Work to complete » Make an exact copy of all the entries, with the pictures left out.

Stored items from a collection
== Segment start ==

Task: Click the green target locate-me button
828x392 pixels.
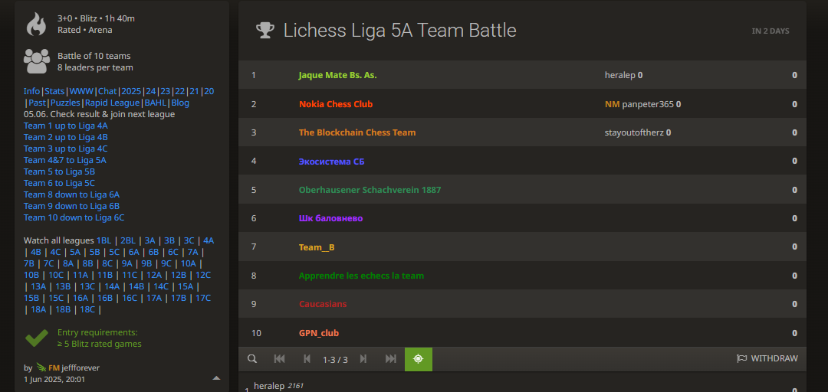Action: click(419, 359)
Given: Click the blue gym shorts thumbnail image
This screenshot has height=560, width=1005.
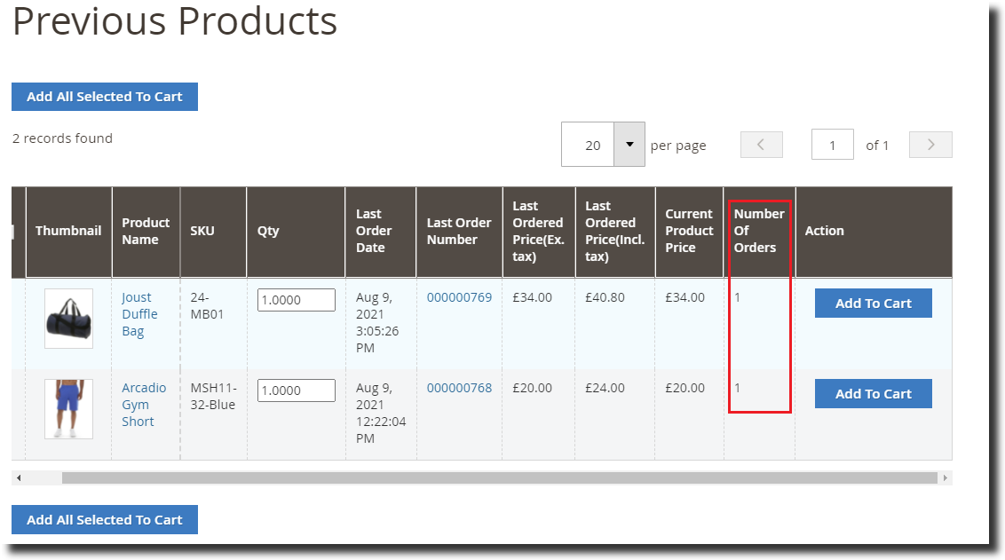Looking at the screenshot, I should (68, 409).
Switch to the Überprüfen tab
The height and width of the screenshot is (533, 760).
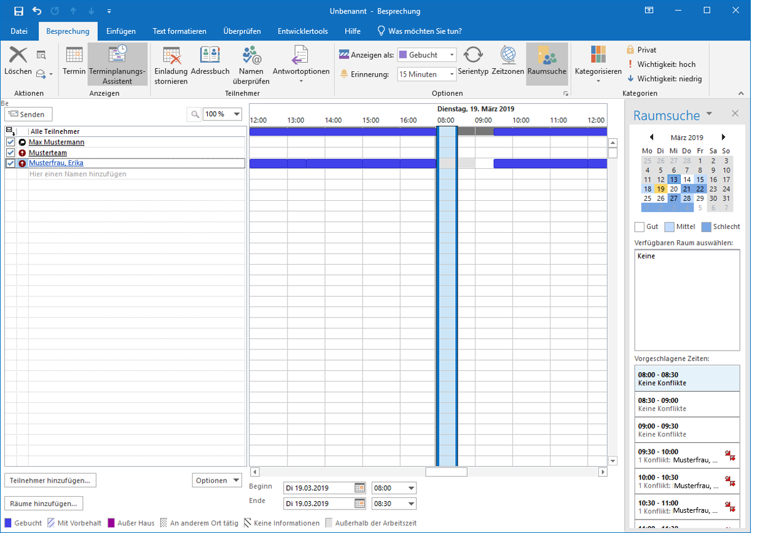pos(241,31)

== Segment end ==

Solved exercise »
Task: Click the green target locate-me button
828x392 pixels.
Action: click(419, 359)
Given: Click the blue gym shorts thumbnail image
This screenshot has height=560, width=1005.
Looking at the screenshot, I should (68, 409).
Switch to the Überprüfen tab
The height and width of the screenshot is (533, 760).
pos(241,31)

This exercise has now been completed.